Written by Ariama Long
Our country has created some interesting and unassuming neologisms, most notably the addition of words like ‘hashtag‘ or ‘favorited‘ to link and save the latest social media phenomenon. However, not every new word we cultivate as a society is as safe and trendy. Recently, the new term Birtherism has taken on a life of its own.
This phrase is generally attributed to none other than business mogul, Donald Trump, when he savagely went after current President of The United States (P.O.T.U.S) Barack Obama in his second term run against Mitt Romney. Trump thrust himself into the limelight claiming that Obama had no right to run for presidency because he was not a natural born citizen, after which dominated a large percentage of the news coverage that year.
According to James Taranto, in his article published in the American Spectator, “That same week, Donald Trump’s revival of citizenship questions accounted for much of the attention directly on the Obama administration, at 4% of the newshole in PEJ (Project for Excellence in Journalism) reports.”

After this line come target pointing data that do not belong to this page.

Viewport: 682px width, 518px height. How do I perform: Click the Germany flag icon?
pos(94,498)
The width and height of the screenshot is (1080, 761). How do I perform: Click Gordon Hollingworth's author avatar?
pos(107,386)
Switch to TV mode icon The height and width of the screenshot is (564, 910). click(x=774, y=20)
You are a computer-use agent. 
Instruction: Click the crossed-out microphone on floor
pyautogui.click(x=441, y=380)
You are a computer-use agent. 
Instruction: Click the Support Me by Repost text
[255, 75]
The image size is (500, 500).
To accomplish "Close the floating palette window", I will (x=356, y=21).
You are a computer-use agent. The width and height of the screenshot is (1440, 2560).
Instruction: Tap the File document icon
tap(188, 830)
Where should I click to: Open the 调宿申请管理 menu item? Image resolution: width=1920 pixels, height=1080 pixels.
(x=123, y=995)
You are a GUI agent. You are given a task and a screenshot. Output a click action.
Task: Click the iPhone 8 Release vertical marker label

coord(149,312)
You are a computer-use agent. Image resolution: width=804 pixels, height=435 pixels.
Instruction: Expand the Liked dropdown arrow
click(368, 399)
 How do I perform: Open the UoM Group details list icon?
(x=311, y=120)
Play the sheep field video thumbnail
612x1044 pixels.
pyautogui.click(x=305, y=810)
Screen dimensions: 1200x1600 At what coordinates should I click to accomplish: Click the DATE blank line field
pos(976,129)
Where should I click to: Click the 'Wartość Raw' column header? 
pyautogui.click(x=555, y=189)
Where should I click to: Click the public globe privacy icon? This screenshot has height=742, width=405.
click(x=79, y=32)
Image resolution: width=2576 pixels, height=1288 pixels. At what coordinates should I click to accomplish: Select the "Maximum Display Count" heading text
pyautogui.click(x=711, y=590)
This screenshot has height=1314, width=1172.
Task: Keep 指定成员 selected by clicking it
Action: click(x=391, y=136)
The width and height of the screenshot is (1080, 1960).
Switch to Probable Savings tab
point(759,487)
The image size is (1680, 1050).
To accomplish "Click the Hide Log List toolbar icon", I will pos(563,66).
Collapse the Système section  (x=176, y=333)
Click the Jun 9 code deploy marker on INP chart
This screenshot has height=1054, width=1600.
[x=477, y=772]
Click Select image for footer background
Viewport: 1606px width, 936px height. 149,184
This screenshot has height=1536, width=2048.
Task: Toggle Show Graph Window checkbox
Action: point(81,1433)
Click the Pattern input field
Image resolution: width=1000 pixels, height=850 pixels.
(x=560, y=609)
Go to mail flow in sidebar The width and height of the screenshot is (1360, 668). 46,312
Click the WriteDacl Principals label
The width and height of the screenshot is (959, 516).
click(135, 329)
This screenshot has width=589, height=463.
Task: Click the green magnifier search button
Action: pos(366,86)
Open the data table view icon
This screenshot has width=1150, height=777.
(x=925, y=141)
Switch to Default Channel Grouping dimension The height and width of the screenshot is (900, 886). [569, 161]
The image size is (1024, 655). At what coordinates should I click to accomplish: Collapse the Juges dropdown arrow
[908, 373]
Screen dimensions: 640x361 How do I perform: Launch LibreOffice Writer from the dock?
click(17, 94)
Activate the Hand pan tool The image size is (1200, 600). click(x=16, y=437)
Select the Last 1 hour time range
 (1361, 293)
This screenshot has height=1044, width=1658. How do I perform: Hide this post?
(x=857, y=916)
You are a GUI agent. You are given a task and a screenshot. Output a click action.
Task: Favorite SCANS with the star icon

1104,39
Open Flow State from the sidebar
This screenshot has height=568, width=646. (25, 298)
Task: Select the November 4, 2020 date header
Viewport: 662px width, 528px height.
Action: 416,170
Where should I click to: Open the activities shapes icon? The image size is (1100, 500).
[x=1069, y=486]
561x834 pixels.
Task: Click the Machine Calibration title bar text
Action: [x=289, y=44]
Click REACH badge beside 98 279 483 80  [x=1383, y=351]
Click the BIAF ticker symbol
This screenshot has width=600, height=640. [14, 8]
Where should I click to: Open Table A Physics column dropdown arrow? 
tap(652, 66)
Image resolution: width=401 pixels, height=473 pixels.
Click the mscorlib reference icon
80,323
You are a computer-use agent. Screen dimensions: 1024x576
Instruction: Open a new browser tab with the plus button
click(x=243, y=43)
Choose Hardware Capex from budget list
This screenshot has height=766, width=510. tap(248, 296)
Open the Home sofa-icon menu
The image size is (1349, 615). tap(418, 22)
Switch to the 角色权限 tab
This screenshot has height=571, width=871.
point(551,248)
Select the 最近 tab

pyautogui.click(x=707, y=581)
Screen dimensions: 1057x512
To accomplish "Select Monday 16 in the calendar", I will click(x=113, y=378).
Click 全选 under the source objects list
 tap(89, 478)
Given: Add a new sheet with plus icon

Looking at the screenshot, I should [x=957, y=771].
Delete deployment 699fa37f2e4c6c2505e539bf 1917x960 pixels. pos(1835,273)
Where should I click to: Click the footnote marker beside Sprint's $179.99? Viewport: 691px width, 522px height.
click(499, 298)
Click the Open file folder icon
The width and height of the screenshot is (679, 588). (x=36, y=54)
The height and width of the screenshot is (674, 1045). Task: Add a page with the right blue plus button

Briefly fueled by the media, Trump is slinging the same accusations against a new opponent, namely Ted Cruz. Birtherism thus takes a gruesome pirouette in the spotlight in a year where refugees, immigrants, racism, and religious outcasts are always sure to be the topic of conversation for any candidate. Considering that I’m not a huge fan of politics, I’d rather briefly discuss the emergence of this word and the societal attitude that bore it than rant on about Trump and his inveigling tactics.